Tuesday 12 February 2013

Focus on Athletes (2)

FOCUS ON ATHLETES - No 2

BRENDA JONES (BRO DYSYNNI)

Age: 71

PREVIOUS CLUB: Alnwick (Northumberland) 1987

Been competing for 27 years

OTHER SPORTS: Rock-climbing (met my husband Roy when I found myself on the end of his rope). Mountaineering in Britain, N America, Australia, New Zealand, Europe. It was after climbing all 284 Munros in Scotland that we took up the challenge of running.

OTHER HOBBIES/INTERESTS: Puzzles, challenges. Various arty/crafty things; gardening - in 2004 won Snowdonia Wildlife Garden Competition; travelling, wildlife, anything outdoors

FAVOURITE RACING DISTANCE: Yes - distance. I have endurance rather than speed.

 FAVOURITE RACE: No particular favourite but like variety, preferably off-road, mixed terrain and mixed gradients: ups and downs to use different muscles

 PROUDEST MOMENT: No single one but any occasion when fellow runners congratulate me on a good race; also beating a male colleaue from work who said women couldn't run, which kick-started my career.

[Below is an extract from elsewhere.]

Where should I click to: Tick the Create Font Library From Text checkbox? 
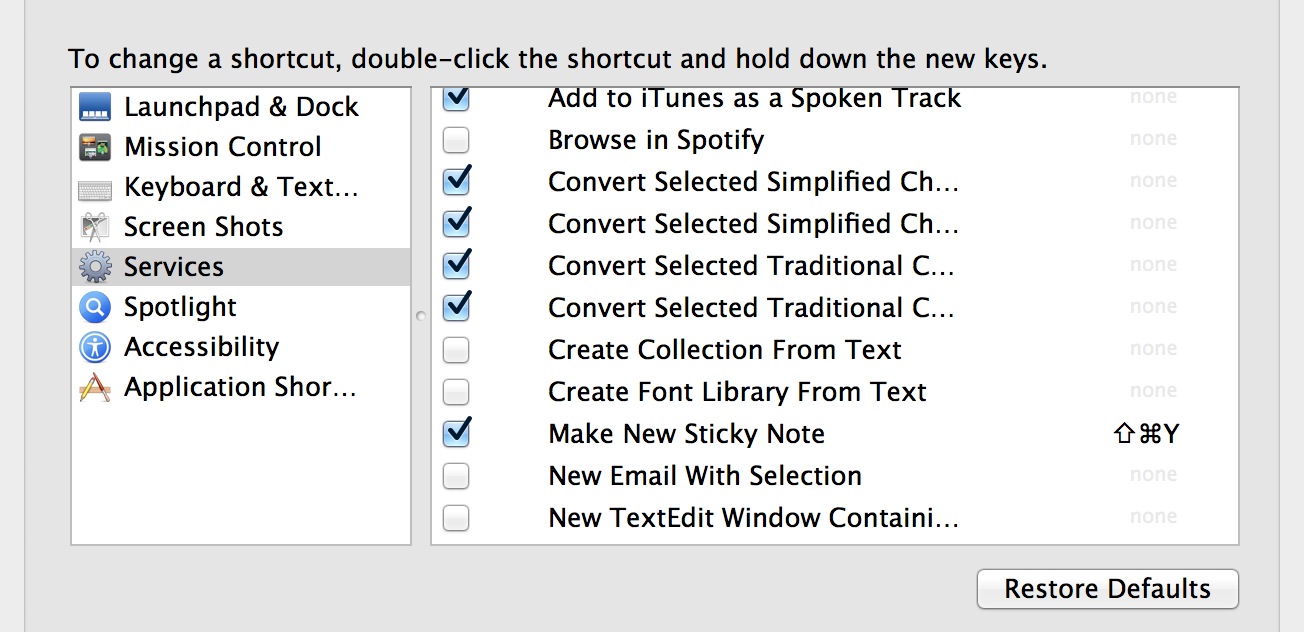[x=456, y=392]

 ATHLETES I ADMIRE: All those who have struggled against repeated setbacks and injury and never given up, like Kelly Holmes, also Jessica Ennis who is "a little toughie"
 Outside athletics I admire people who triumph over adversity without bitterness e.g. Nelson Mandela

 PERSONAL AMBITIONS: Not to stop till I drop

ANY REGRETS: No, even the bad things can have a positive outcome, sometimes forcing a change of direction that creates new opportunities

 EMBARRASSING EXPETRIENCES:  Like getting an uncontrollable fit of giggles in the middle of my wedding ceremony? I'll say no more, but I was humiliated in the 1980s when a local newspaper had criticised the total lack of any female veteran in a high-profile race in Newcastle upon Tyne. They chopped bits out of my letter and carried a very unflattering photo of me running with the title "Fe fi foe fume".

WHAT CHANGES, IF ANY, WOULD YOU LIKE TO SEE IN THE SPORT?:  I hope greater controls and ever bigger events (often not organised by runners) do not squeeze out small, fun races which encourage non-runners to have a go and hopefully 'get hooked'.